Humans take years to learn certain skills as babies/kids but once a certain level of maturity is reached, it doesn’t always take a long time to learn new things. It might take a single showing, maybe two… of course some things still take a long time to learn for some people.
So how does rapid learning work? Does Numenta have a theory for this? I looked but couldn’t seem to find anything on it.
Best to ask the question about animals. A magpie takes a long time (in magpie years) to learn to feed itself, but if you give food to an adult magpie just once, it will likely be back for more.
Isn’t that what memory is about? Making links between new sensory inputs and learned models of how the world works?
No that’s not what I meant. It usually doesn’t take 10s or 100s of “training sessions” to learn new facts, like someone’s name, the name of a new city you travel to etc, while it takes many iterations to teach DL and HTM models new things.

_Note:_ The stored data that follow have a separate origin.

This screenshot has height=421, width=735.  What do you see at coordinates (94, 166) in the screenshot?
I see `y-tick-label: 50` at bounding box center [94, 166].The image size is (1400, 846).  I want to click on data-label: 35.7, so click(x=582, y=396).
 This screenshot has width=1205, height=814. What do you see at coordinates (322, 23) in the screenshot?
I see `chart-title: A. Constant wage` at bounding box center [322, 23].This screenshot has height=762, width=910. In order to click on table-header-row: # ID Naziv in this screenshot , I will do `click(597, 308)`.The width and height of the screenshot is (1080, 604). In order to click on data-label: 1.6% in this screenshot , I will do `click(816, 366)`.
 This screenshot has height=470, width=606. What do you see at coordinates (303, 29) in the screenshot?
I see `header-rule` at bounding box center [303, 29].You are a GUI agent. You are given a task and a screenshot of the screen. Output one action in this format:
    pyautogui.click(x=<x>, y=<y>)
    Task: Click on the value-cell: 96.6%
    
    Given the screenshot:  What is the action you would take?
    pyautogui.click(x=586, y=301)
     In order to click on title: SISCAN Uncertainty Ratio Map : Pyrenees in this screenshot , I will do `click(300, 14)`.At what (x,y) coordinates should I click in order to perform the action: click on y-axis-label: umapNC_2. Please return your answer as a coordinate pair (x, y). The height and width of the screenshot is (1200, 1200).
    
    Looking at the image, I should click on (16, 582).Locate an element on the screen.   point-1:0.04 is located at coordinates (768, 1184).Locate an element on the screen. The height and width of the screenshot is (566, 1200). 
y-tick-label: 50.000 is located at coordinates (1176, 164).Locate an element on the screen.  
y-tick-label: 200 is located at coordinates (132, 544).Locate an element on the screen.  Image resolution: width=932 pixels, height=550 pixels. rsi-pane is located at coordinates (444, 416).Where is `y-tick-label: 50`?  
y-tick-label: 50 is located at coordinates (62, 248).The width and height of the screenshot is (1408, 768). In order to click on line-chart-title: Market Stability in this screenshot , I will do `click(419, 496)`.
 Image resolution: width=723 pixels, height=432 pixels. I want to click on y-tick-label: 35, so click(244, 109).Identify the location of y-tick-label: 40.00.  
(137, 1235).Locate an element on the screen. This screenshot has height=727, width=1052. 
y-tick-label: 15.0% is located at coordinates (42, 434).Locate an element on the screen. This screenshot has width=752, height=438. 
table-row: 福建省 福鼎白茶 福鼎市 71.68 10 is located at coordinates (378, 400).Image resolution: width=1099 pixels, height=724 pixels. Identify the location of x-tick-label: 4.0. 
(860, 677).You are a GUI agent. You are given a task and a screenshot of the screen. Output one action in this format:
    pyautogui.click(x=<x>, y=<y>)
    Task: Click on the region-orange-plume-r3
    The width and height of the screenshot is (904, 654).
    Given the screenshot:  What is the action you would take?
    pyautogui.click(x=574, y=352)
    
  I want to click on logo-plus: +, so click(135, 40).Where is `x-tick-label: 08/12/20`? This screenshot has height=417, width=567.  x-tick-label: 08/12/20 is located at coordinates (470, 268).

Well, sometimes it does, other times it doesn’t. I was wondering if there is any theory about those times when it’s possible to learn very rapidly.
That’s because biological evolution did not selected for function approximation while ML/AI models use that as selecting the “best” model. You won’t hear much of an algorithm that reaches 89% accuracy on MNIST after “seeing” a couple hundred training samples if it can’t surpass 99% after being exposed hundreds of times to the full 60000 digit training dataset.
It doesn’t need to be adult. Chicken hatchlings learn quite fast to forage. It’s true that unlike most birds, they are not mouth fed by their parents so they have to figure out what is food and where is it quite fast.
I recall Jeff Hawkins speculating in a research meeting something about silent synapses in the hippocampus. I forget what it was for, maybe one-shot learning or short term memory. The synapses already exist, but they’re inactive (in HTM terms, their permanence values are too low).
The hippocampus can rapidly learn information. Throughout the day, you accumulate memories. While you sleep, the hippocampus replays the information, teaching it to the cortex.
It helps to already understand how things work and reuse that knowledge.
Agreed, but you don’t really need to know any anatomy for that. It’s easy enough to demonstrate multiple layers of learning/memory in human subjects. I don’t recall any animal experiments.
And sleep just isn’t that simple. There is no need for a ‘replay’ as such, which implies a time element. It’s more like a cyclical recataloguing and reinforcement. I think that can be demonstrated in animals.
After we grow up, it doesn’t take much input or informations to actually learn something new because the foundation or basic information was already learned. However, if we are trying to learn something new in a different genre that was completely new like - a chef trying to learn ml. In that time rapid learning was no more. The cs student can rapidly learn ml.
There are experiments where the hippocampus replays sequences of place cell activity during sleep. Also some awake I think, also backwards and stuff. It’s complicated like everything with neuroscience. There could easily be other things going on in sleep to remember stuff, of course.
Everything is on a graph. So we move along the nodes of the graph. Since the structure of the graph is homogenous, moving left then right has the same abstract meaning everywhere on it. Since the atoms of knowledge are the same for all knowledge, we just need to find a new way to move along this already made graph in order to rapidly learn something new.
Just an uneducated guess, “rapid learning” would take some formed circuit and tune/augment that to accommodate the new trick. Likely teachers would use metaphors/analogies for the students to learn faster.
So babies/kids just lack enough formed circuits for that.
And though adults “rapidly” learn things “similar-enough”, they tend to reject things they’ve never seen in their life time.
Not sure there needs to be a theory apart from the fact HTM machinery is a fast learner by design.
It takes whatever input arrives at t1 and after t2, (a small part of) the network is set to predict whatever input arrived at t2.
And, besides that, “input at previous time step” from a cell’s perspective can be not only actual input but also state of any other cell within the network. Or just neighboring cells.
You can call it speculative learning, it speculates any arbitrary sequence in input will repeat, and whatever sequence actually repeats it becomes … learned time pattern.
My view on that is that we dont learn new tasks the same way when we are developing vs one-shoting.
in my view, our young brains are probably learning a “virtual machine” which is able to represent goals/actions/facts kinda like “data/software”, after a certain stage of development when learning new stuff we probably are just modifying the “raw data” and very little if any circuitry.